Prime Minister Boris Johnson will announce a new three-tiered restriction system on Monday to control the spread of the CCP virus, as a group of 70 Tory backbenchers are poised to oppose the plan.
England is currently under a four-week national lockdown that will end on Dec. 2. People have to stay at home unless they can’t work from home, and all businesses deemed non-essential are closed.
Johnson will announce his “COVID winter plan,” consisting of a new “strengthened” three-tiered system, at 3:30 p.m. on Monday afternoon.
But he declined to preemptively reveal how the system is “strengthened” compared with the one in place before the national lockdown.
The Conservative MPs said they “cannot support this approach further unless the Government demonstrates the restrictions proposed for after 2 December will have an impact on slowing the transmission of Covid, and will save more lives than they cost.”
The MPs called for the government to “publish a full cost-benefit analysis of the proposed restrictions on a regional basis so that MPs can assess responsibly the non-Covid health impact of restrictions, as well as the undoubted impact on livelihoods.”
Steve Baker, deputy chair of the CRG, said the government needs to justify each measure it adopts.
“And we also want to see a cost-benefit analysis for each measure, so that we can see that the measures will save more lives than they harm,” he said.
Baker said the government’s own analysis on the first lockdown showed that it did more harm than good.

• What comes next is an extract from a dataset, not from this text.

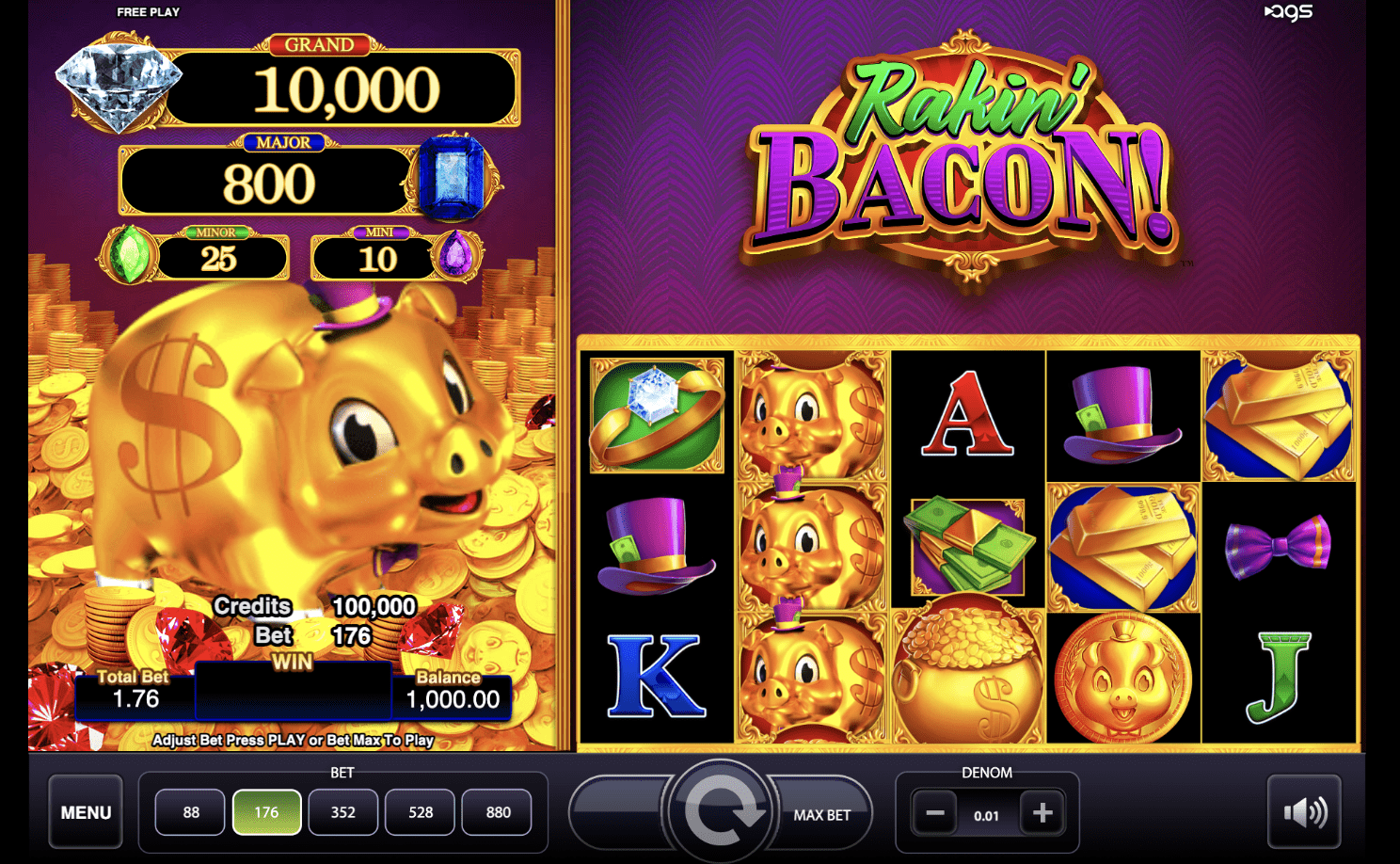
Task: Decrease denomination with the minus button
Action: tap(935, 813)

“When the government did its own analysis on the first lockdown, it showed that in quality adjusted life years, adjusted for comorbidities, that the first lockdown did more harm than good,” Baker said.
“We think this is very serious. ... [I]t is our duty to say to the government, you need to demonstrate the proportionality and necessity of everything that you’re doing. ”
When asked whether the government would publish a cost-benefit analysis, Sunak told Ridge that it’s “very hard to be precise in estimating the particular impact of a one-week restriction”.
“You will see next week when we have the Spending Review, alongside that will be a set of forecasts from the Office for Budget Responsibility, the independent forecasting and fiscal watchdog we have in this country,” Sunak said.
Sunak said the coming review and forecast will show the “enormous strain and stress” that the UK economy is experiencing, the job losses, and the forecast for what will happen.
The minister said three-quarters of a million people had already lost their jobs since the start of the pandemic, and many businesses are on the brink.
A spokeswoman from No. 10 Downing Street said restrictions are essential to control the virus.
“That would put in jeopardy the progress the country has made, and once again risk intolerable pressure on the NHS [National Health Service].”